> TASK TO CARRY OUT
Gather every line of the material below that contains the string "width". Case counts.

> INFORMATION SUPPLIED

——————————

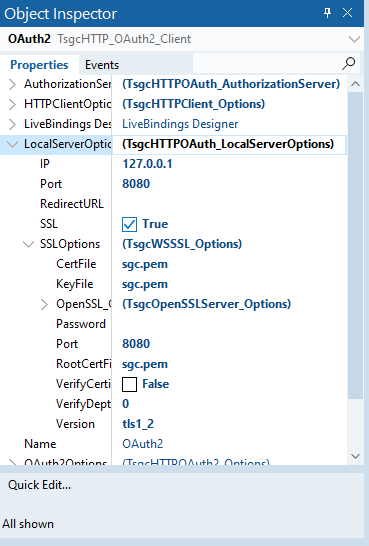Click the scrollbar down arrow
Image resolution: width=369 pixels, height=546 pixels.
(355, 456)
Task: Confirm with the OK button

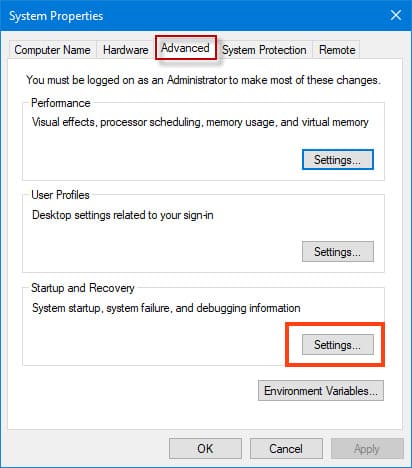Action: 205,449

——————————

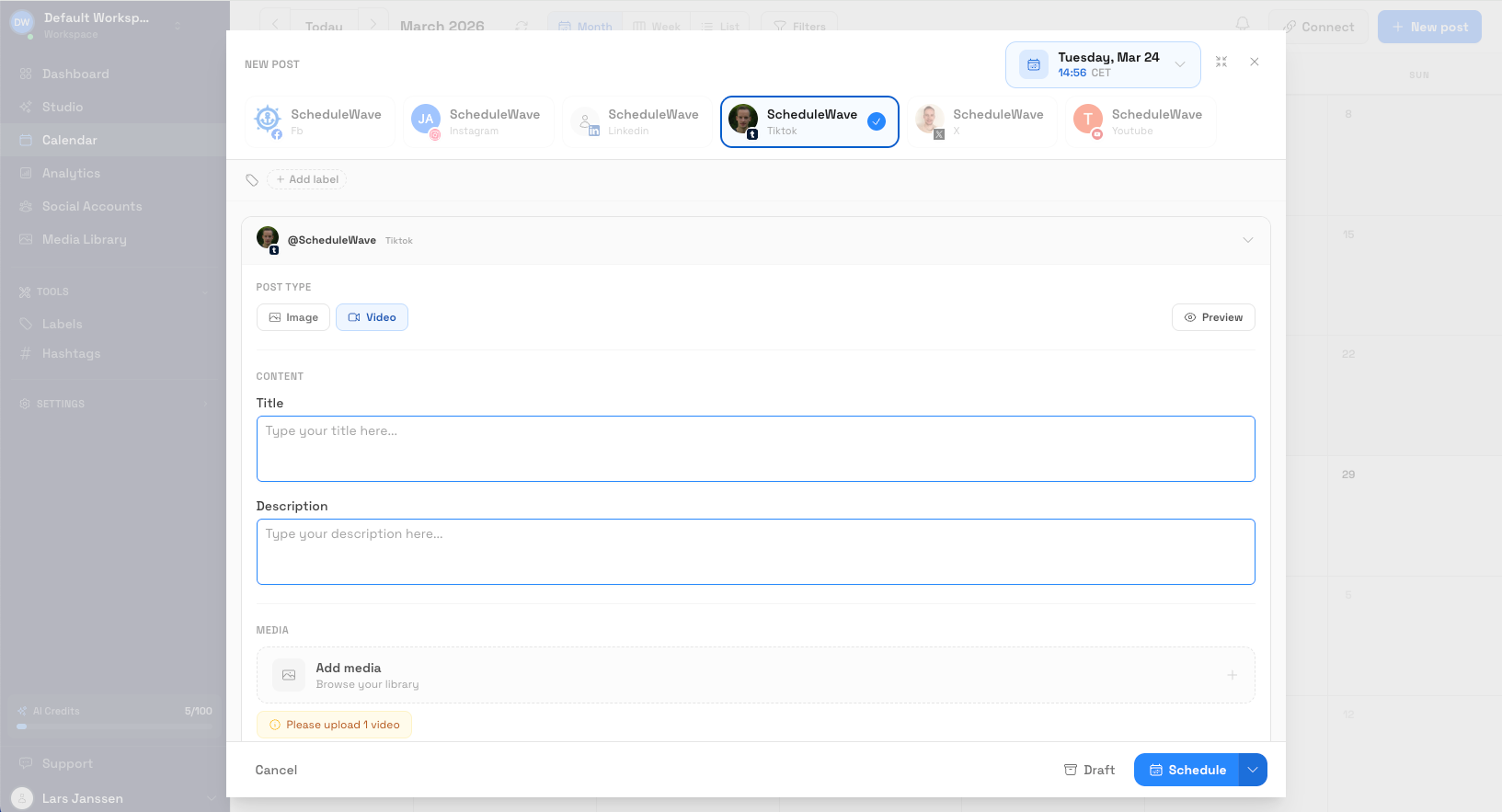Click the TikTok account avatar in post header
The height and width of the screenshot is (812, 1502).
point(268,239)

——————————

> OUTPUT
Image resolution: width=369 pixels, height=546 pixels.
The height and width of the screenshot is (812, 1502).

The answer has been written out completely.